■ Task instructions: For each entry below, please return its exact wording and leave out any picture.

START Data extract

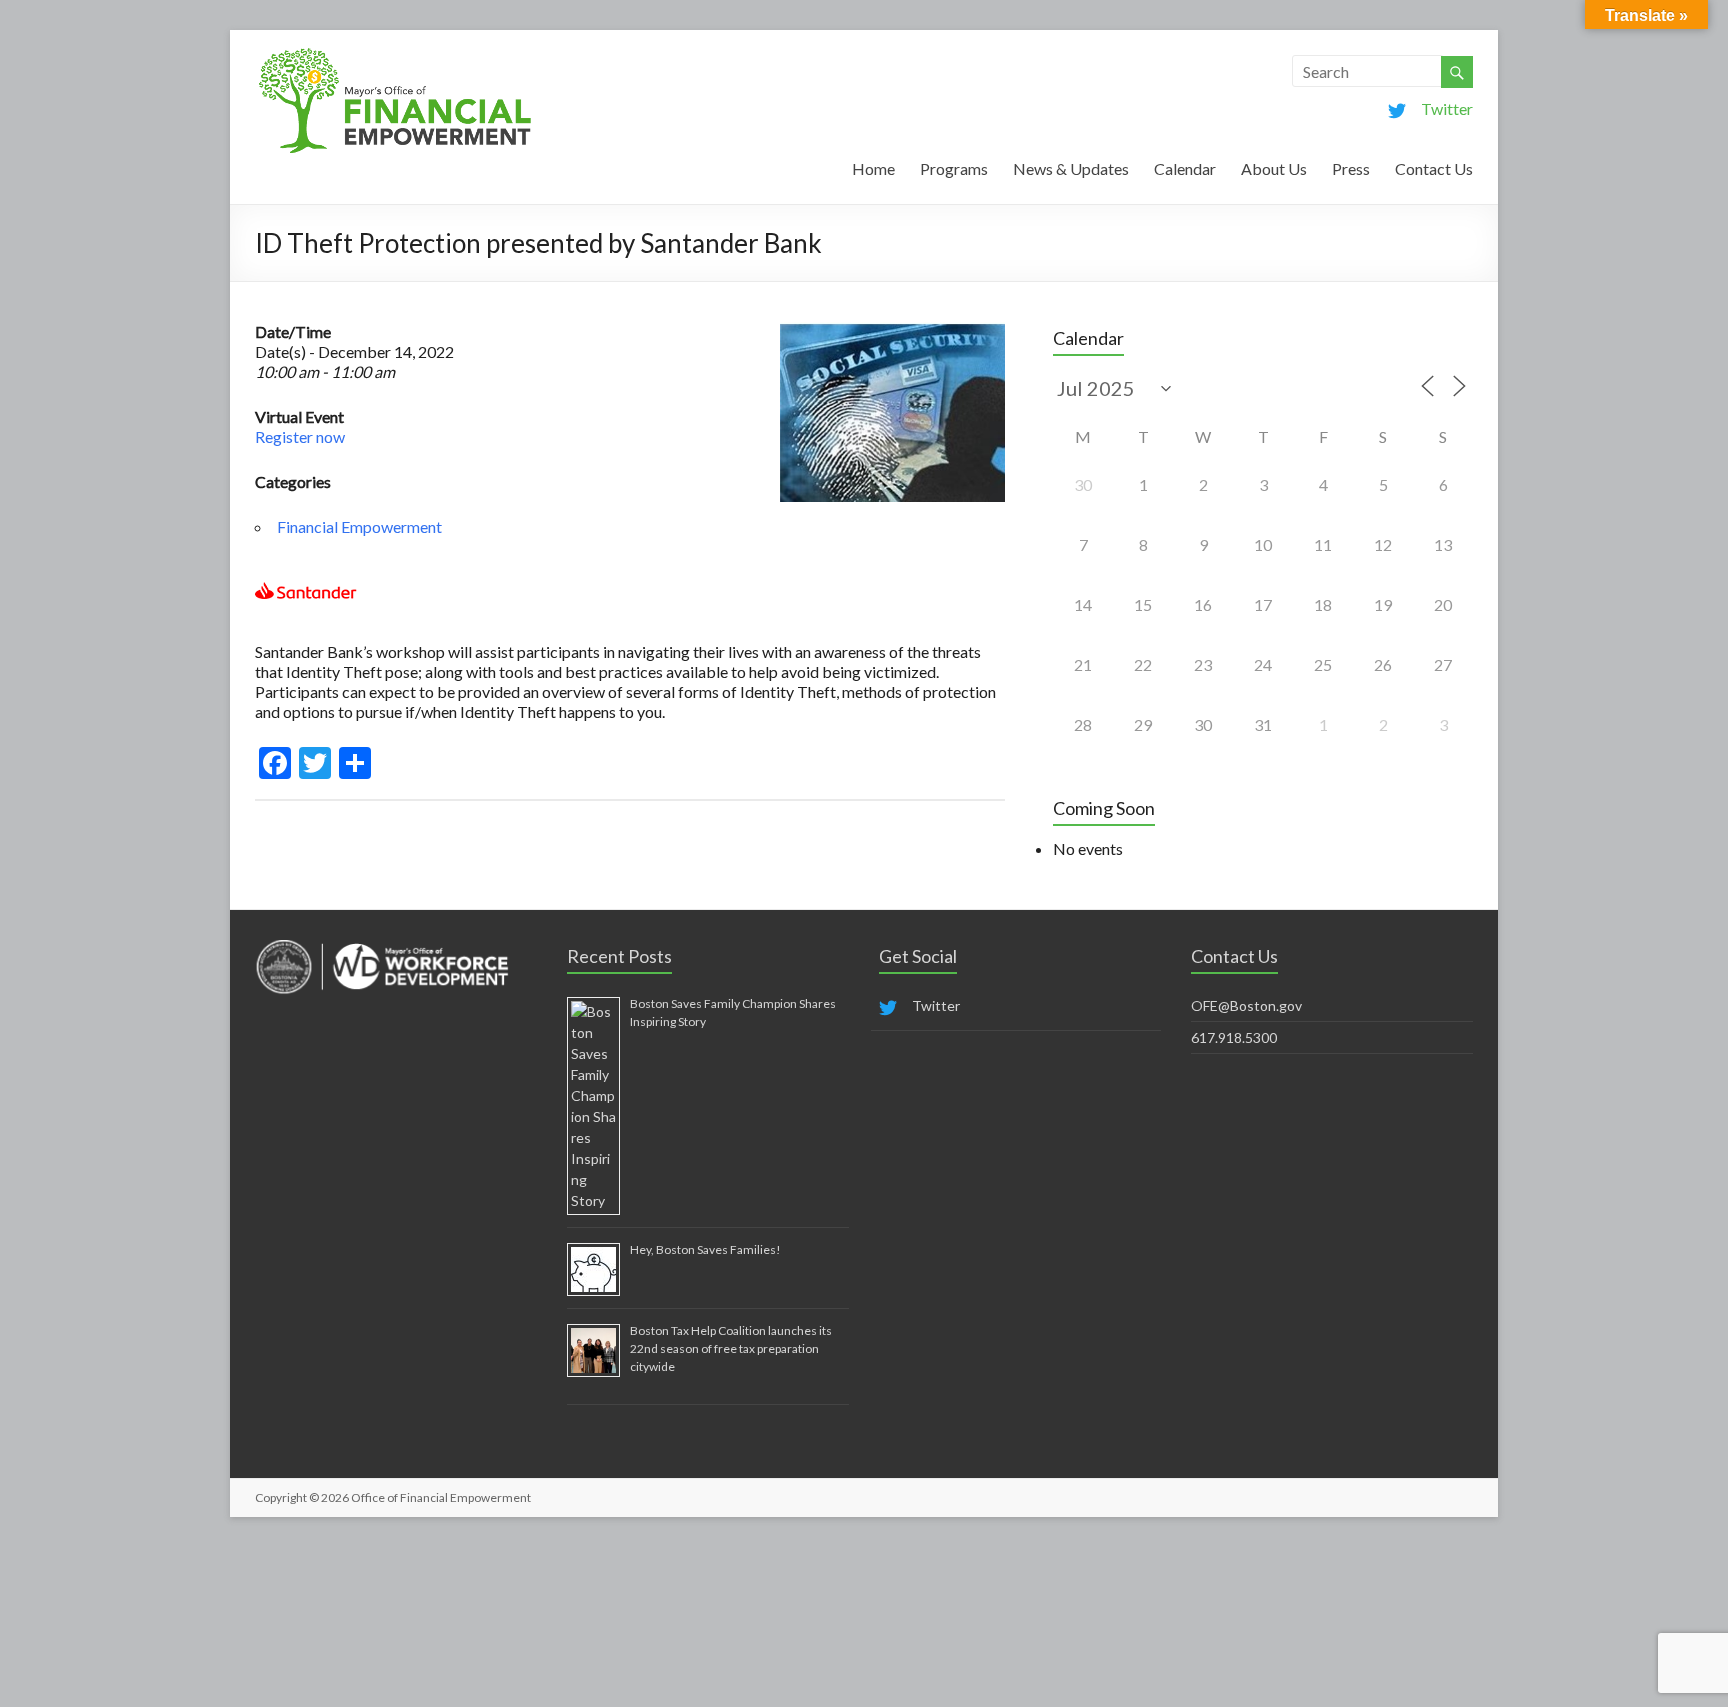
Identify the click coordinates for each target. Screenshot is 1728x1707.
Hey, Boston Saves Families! (705, 1249)
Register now (300, 436)
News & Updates (1071, 168)
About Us (1274, 168)
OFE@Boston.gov (1246, 1005)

END Data extract

■ Result for this exercise:
Identify the click coordinates for each target. Screenshot is 1728x1707.
Hey, Boston Saves Families! (705, 1249)
Register now (300, 436)
News & Updates (1071, 168)
About Us (1274, 168)
OFE@Boston.gov (1246, 1005)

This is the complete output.